Secondo l'editore, RHEL 10 è la prima distribuzione Linux aziendale a integrare la conformità agli standard FIPS (Federal Information Processing Standards) per la crittografia post-quantistica. Questo la pone all'avanguardia nella protezione contro le future minacce informatiche. Red Hat ha anche annunciato l'estensione del supporto per gli aggiornamenti e il ciclo di vita dei CVE (Common Vulnerabilities and Exposures) per includere quelli con un punteggio pari o superiore a 7.0, garantendo una copertura di sicurezza più ampia e tempestiva per le vulnerabilità critiche.
Linux e i container: efficienza e immutabilità
Red Hat Enterprise Linux ha da tempo un forte supporto per i container, ma RHEL 10 introduce un'importante evoluzione con il suo codice immagine che combina il sistema operativo con i driver e le applicazioni che vi vengono eseguiti. «I clienti possono così distribuire più facilmente e rapidamente le loro applicazioni, resettarle o aggiornarle se necessario», ha spiegato Das alla stampa. Questa integrazione nativa semplifica notevolmente il ciclo di vita delle applicazioni containerizzate, riducendo la complessità operativa.
Das ha inoltre aggiunto: «Inoltre, i container sono immutabili. In questo modo riduciamo la superficie di attacco». L'immutabilità dei container offre vantaggi significativi in termini di sicurezza e stabilità.

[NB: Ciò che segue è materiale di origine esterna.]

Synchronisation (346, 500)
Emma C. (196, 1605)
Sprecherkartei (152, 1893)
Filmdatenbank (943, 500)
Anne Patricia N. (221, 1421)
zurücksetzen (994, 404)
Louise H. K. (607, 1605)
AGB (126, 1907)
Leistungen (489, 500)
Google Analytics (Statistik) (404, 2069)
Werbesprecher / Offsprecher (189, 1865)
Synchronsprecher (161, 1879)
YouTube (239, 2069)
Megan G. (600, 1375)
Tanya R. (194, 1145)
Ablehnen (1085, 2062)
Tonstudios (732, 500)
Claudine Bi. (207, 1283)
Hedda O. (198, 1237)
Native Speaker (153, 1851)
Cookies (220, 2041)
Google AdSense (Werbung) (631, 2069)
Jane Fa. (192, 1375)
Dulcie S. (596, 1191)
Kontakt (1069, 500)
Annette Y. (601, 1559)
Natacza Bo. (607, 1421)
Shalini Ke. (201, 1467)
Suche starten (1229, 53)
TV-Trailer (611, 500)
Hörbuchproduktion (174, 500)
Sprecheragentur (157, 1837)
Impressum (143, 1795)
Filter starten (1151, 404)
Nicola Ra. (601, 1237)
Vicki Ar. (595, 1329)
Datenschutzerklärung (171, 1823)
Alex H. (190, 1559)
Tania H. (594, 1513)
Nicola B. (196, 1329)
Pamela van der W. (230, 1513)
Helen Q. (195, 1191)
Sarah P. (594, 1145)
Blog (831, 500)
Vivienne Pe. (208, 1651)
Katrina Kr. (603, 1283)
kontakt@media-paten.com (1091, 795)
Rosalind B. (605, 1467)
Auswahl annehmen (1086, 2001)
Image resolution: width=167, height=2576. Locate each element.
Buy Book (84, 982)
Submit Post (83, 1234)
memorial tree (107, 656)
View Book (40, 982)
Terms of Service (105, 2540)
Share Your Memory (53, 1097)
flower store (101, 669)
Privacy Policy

Un container immutabile, una volta creato, non viene modificato; eventuali aggiornamenti o modifiche vengono implementati creando una nuova immagine del container. Questo approccio riduce il rischio di derive di configurazione e rende più facile l'identificazione e la correzione di eventuali problemi di sicurezza.
Infine, Jim Mercer di IDC ha espresso la sua convinzione che, oltre all'annuncio di Lightspeed AI, il "image mode" (modalità immagine) sia una delle due novità del Red Hat Summit che avrà il maggiore impatto sul settore. Questa focalizzazione sulla gestione unificata di OS e applicazioni tramite immagini immutabili rappresenta un passo avanti significativo verso infrastrutture IT più resilienti, sicure ed efficienti.
In sintesi, RHEL 10 si configura come una piattaforma robusta e lungimirante, pronta ad affrontare le sfide della sicurezza informatica nell'era quantistica e a potenziare le capacità delle imprese con un'intelligenza artificiale sempre più integrata e accessibile, il tutto mantenendo i principi di flessibilità e controllo che hanno reso Linux un pilastro dell'IT aziendale.